I lifted my left hand as a coxswain would to acknowledge her, like the mild-mannered cox in my 8+ did the day before when a coach told her to get her boat over to him, pronto; I was trying to express, “I hear you.” But my mild response was not taken the way I intended; the jogger reacted as if I’d given her the finger.
“Move over! Get off this path!” she yelled, and I don’t know what it was inside me, beyond too much caffeine from the self-serve coffee bar at Turtle Bread; something seized up in me upon hearing this, and my hands clamped down hard on the brakes. And the same thing happened as the last time I braked too hard, at the age of 10, riding a borrowed 10-speed bike for the first time in my life: The bike stopped, but I did not.
Well. That was brilliant.
For someone who wants nothing more than to row on these hot summer mornings, who is relying on her bike as her means of transportation these days, introducing my knees to the pavement was a really dumb move.
But did I think all this in those seconds on the ground? No. I wanted to get away from the woman, and how. The compliant person in me stood up, moved my bike off the shared path (note, shared path; I had every right to be there, I later realized) to the less-safe bike path painted on the street that most bikers avoid on this curvy stretch.
“Are you okay?” she called from behind me, but I refused to look at her, only returned, “I’m fine! Thanks!” as I peeled off, like the better person I wanted to show I was.

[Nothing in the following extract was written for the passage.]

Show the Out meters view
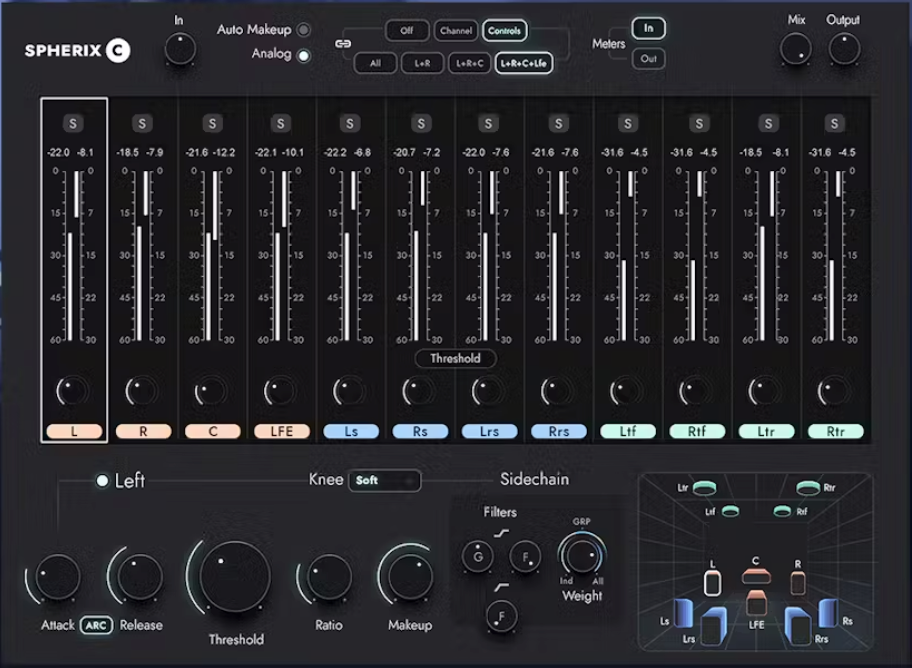This screenshot has width=912, height=668. coord(647,60)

After I rounded the corner I slowed my pace, realizing my knees were a bit banged up. I rode at a crawl the rest of the way home, my spirits flagging.
I made it to our dollhouse of a garage, unlocked it, and stumbled inside; soon I was pacing the narrow path between kids’ bikes and lawnmower and gardening supplies. The garage was heating up with the day, but I didn’t want to come out; I left my sunglasses on so no passing neighbors would see my tears.

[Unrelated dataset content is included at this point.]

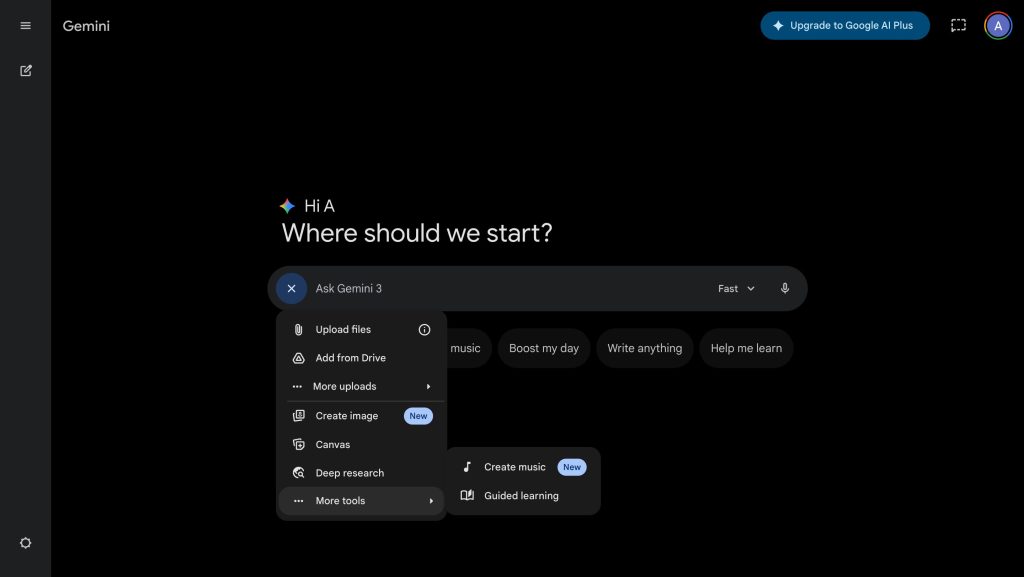Open the hamburger main menu
The image size is (1024, 577).
click(x=26, y=26)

Berlin is over, I realized; Berlin Plus is over too. I’d said goodbye to Berlin, but I hadn’t prepared for this. I think I wanted this limbo to go on forever, my family checking in from points on the east coast, letting me enjoy the simple routines C and I had established, enjoying the sweet 12-year-old who is so happy to be the only child for a while. Keep the new job twinkling in the distance, not yet a reality.
Transitions are hard, but pavement is harder. My knees called out for ice and ibuprofen, and that’s what got me out of the garage.
Later, on the phone, I told M what happened. He offered little sympathy.
“Most people would count themselves lucky to be starting a new job,” he said, and even though he was right, that didn’t help at all. I’m not most people, I thought.
But he did find the right words before we hung up.
“Have a scotch,” he said.
I chuckled. Have a scotch. I don’t even drink scotch, and he knows it. But he wasn’t talking about scotch.
He was quoting his mother, and I recall Terry saying it to him many times in years past. Meaning: Enough already, my tiresome friend. Sit down. Mellow out. Whatever it is can’t be that bad. Take a minute and breathe. That, and pour yourself some Dewar’s if you’re so inclined.
It reminded me of being in Hanna’s piano room in Berlin a few months ago on a particularly unhappy day, the tissues piling up before me. I remember she said, “Just sit with it. For five minutes. It will change.” Meaning: No matter how bad you might feel in this moment, in five minutes, you will feel differently. Something will shift.
And that was what I needed to hear.
So we hung up, and I did not pour a scotch. I sat with it for five minutes, and it changed.